Voorzitter. Helaas zijn er ook onderdelen van deze wet waar de fractie van de BBB wat minder positief over is.

De heer Dessing i (FVD):

Ik hoor de fractie van de BBB de loftrompet steken over de maatregelen die de minister tot nu toe heeft genomen. Ik hoor in die maatregelen toch wel, met alle respect, wat klein bier. Aan de andere kant zijn er ook heel veel akkerbouwers en boeren die erg ontevreden zijn over het tempo waarin dit gaat en over de tegenwerking die met name vanuit de EU komt. Zij zijn met name ook ontevreden over het beleid van deze minister tot dusver, omdat er veel meer mogelijk zou kunnen zijn. Hoe kijkt de fractie van BBB aan tegen dit feit? Ik neem aan dat de fractie van BBB ook meer had verwacht van haar minister.

De heer Jaspers (BBB):

Ik heb zojuist de stappen aangegeven die de minister heeft gezet. Dat zijn duidelijk andere stappen dan de stappen die de afgelopen periode zijn gezet. Dat is een begin. De minister heeft al vaker in de Tweede Kamer aangegeven dat ze meer tijd nodig heeft om de nieuwe stappen te zetten en om in Brussel de juiste gesprekken te voeren. Ik wil de minister dus de tijd geven om die stappen te kunnen zetten.

De voorzitter:

Vervolgt u uw betoog.

De heer Jaspers (BBB):

Voorzitter. Helaas zijn er ook onderdelen van deze wet waar de fractie van de BBB wat minder positief over is, zoals het afromen van rechten voor de melkveehouderij met 30%, de varkenshouderij met 25% en de pluimveehouderij met 15% bij verkoop van rechten. Is de minister net als wij van mening dat er door de diverse opkoopregelingen voldoende ruimte komt om de derogatie weer mogelijk te maken? Derogatie is een officieel woord om met toestemming van de EU af te wijken van een algemeen vastgestelde norm. Deze norm is vastgesteld op 170 kilogram stikstof uit dierlijke mest per hectare grond. Als stok achter de deur is er echter wel voor gekozen om bij verkoop van rechten toch af te romen. Door de vrijwillige opkoop van rechten komt er waarschijnlijk voldoende ruimte om te voldoen aan het nationale mestplafond van 440 miljoen kilo stikstof en 135 miljoen kilo fosfaat. Door de vrijwillige opkoop heeft de minister in de Tweede Kamer al toegezegd om zo spoedig mogelijk de afroming in te trekken. Daar houden wij deze minister dan ook aan. Kunt u die toezegging ook aan de Eerste Kamer doen?

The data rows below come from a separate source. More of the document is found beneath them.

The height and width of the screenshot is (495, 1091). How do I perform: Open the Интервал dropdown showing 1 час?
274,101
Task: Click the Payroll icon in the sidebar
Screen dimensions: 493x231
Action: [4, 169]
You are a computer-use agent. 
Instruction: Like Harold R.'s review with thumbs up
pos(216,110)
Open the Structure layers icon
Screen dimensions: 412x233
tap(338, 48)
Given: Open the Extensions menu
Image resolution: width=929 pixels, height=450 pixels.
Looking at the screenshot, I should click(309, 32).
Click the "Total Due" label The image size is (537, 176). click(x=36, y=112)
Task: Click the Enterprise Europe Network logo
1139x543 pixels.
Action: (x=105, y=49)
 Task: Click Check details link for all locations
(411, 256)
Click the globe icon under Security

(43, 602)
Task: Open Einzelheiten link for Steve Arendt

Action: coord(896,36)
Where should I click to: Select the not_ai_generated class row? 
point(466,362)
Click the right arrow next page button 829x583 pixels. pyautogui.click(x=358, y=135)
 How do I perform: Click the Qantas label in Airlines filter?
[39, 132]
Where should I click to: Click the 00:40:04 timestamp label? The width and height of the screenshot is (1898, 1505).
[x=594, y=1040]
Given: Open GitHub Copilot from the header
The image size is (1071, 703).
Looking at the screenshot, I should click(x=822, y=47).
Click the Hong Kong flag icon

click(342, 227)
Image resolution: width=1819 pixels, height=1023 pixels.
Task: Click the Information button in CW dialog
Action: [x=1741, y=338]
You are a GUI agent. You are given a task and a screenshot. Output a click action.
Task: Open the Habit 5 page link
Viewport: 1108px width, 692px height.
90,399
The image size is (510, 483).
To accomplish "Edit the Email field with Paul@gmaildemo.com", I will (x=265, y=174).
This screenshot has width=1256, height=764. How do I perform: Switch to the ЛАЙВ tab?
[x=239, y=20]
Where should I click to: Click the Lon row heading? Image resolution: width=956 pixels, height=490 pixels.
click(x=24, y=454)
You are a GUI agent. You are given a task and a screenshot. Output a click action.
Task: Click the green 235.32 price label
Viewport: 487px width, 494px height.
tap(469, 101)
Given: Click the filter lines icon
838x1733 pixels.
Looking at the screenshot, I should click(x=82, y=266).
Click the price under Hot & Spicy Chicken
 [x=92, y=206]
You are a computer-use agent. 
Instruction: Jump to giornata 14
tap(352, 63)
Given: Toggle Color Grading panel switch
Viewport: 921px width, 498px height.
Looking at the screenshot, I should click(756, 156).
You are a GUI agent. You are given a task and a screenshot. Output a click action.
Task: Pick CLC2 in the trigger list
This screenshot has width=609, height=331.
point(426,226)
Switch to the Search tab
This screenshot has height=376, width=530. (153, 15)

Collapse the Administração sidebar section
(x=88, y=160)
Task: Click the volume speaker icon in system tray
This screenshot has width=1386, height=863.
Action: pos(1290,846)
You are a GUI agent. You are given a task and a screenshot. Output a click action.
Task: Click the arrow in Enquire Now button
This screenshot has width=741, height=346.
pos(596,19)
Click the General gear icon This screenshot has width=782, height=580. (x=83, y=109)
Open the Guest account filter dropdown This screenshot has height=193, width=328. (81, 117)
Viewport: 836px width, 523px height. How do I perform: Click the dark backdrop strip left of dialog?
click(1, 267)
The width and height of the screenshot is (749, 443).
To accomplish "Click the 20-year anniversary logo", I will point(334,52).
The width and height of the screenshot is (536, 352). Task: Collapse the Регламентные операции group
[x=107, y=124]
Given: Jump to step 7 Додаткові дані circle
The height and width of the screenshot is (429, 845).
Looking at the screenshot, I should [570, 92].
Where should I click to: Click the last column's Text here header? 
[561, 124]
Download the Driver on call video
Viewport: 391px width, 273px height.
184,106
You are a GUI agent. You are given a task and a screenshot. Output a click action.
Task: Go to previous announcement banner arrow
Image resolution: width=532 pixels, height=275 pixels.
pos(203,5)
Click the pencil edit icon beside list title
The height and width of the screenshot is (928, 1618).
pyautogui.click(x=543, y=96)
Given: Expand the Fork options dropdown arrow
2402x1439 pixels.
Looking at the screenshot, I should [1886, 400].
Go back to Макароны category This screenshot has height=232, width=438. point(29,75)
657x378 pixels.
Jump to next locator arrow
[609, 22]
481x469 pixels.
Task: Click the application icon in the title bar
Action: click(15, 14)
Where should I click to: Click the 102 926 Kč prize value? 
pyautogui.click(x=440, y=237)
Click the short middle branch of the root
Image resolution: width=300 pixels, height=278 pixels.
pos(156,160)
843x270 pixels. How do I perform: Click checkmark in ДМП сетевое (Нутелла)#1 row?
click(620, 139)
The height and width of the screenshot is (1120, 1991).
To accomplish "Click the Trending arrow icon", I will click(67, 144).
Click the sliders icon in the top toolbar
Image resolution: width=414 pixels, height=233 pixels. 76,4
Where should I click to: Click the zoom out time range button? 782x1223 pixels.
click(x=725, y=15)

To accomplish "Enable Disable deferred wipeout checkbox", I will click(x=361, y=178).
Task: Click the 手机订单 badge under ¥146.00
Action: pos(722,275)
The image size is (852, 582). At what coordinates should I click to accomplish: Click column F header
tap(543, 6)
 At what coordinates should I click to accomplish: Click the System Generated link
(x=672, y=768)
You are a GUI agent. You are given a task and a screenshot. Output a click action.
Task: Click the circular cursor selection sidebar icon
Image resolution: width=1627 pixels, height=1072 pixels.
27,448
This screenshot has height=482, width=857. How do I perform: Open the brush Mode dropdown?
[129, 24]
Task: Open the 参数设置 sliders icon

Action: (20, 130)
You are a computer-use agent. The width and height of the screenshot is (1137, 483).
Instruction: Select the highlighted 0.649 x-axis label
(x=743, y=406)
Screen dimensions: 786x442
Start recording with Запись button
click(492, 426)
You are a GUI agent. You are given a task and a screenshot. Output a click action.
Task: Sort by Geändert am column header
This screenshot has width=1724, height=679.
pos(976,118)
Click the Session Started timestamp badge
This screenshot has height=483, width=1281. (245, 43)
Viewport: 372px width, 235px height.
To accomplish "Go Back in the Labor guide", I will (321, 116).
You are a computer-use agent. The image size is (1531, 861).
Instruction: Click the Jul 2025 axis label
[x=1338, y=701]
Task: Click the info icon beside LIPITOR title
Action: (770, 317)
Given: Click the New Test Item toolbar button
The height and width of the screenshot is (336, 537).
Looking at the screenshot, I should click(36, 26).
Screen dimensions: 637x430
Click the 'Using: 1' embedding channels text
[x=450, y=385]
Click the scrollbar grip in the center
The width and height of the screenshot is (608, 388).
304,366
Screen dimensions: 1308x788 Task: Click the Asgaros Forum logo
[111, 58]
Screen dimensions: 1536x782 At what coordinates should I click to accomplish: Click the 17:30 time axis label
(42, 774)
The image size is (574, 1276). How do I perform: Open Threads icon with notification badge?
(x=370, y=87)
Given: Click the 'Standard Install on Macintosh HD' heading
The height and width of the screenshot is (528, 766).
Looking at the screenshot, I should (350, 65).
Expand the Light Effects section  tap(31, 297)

Voorzitter. Wat kan de minister tegen de varkens- en de pluimveehouderij zeggen over het feit dat zij de mestverwerking al jaren op orde houden? Heeft de minister overleg met de varkens- en pluimveehouderij? Zo ja, met welke regelmaat?

Voorzitter. Het is gewenst dat ook provinciale overheden beleidsafspraken maken in lijn met het landelijk beleid. Geen kop op nationaal beleid zou ook de leidraad van de provincie moeten zijn. Kan de minister hierop reflecteren?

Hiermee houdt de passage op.